> **Records provided**

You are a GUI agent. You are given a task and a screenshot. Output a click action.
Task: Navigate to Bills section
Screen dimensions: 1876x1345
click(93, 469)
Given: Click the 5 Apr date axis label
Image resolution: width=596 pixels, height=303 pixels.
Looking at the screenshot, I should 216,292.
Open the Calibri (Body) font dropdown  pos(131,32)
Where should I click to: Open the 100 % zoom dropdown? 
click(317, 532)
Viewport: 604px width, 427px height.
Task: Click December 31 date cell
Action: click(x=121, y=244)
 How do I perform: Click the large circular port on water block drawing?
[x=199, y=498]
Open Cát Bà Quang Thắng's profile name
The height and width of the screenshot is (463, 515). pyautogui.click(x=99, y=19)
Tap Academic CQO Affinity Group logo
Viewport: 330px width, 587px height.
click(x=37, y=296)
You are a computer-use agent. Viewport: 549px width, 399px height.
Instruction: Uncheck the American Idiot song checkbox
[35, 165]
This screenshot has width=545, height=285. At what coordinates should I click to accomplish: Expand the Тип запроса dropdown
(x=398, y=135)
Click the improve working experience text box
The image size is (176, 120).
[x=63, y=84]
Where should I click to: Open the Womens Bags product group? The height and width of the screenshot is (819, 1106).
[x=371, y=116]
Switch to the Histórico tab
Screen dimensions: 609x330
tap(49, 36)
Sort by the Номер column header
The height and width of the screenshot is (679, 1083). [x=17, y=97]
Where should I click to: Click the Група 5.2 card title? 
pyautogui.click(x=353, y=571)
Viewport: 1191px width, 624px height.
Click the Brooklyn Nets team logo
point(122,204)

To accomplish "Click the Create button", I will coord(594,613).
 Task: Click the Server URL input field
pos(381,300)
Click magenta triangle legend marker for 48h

> **Work to be completed**
Repeat all the entries above without altering anything.

> **Written response**
You are a GUI agent. You are given a task and a screenshot. Output a click action.
Task: Navigate to Bills section
Screen dimensions: 1876x1345
click(93, 469)
Given: Click the 5 Apr date axis label
Image resolution: width=596 pixels, height=303 pixels.
Looking at the screenshot, I should 216,292.
Open the Calibri (Body) font dropdown  pos(131,32)
Where should I click to: Open the 100 % zoom dropdown? 
click(317, 532)
Viewport: 604px width, 427px height.
Task: Click December 31 date cell
Action: click(x=121, y=244)
 How do I perform: Click the large circular port on water block drawing?
[x=199, y=498]
Open Cát Bà Quang Thắng's profile name
The height and width of the screenshot is (463, 515). pyautogui.click(x=99, y=19)
Tap Academic CQO Affinity Group logo
Viewport: 330px width, 587px height.
click(x=37, y=296)
You are a computer-use agent. Viewport: 549px width, 399px height.
Instruction: Uncheck the American Idiot song checkbox
[35, 165]
This screenshot has width=545, height=285. At what coordinates should I click to accomplish: Expand the Тип запроса dropdown
(x=398, y=135)
Click the improve working experience text box
The image size is (176, 120).
[x=63, y=84]
Where should I click to: Open the Womens Bags product group? The height and width of the screenshot is (819, 1106).
[x=371, y=116]
Switch to the Histórico tab
Screen dimensions: 609x330
tap(49, 36)
Sort by the Номер column header
The height and width of the screenshot is (679, 1083). [x=17, y=97]
Where should I click to: Click the Група 5.2 card title? 
pyautogui.click(x=353, y=571)
Viewport: 1191px width, 624px height.
Click the Brooklyn Nets team logo
point(122,204)

To accomplish "Click the Create button", I will coord(594,613).
 Task: Click the Server URL input field
pos(381,300)
Click magenta triangle legend marker for 48h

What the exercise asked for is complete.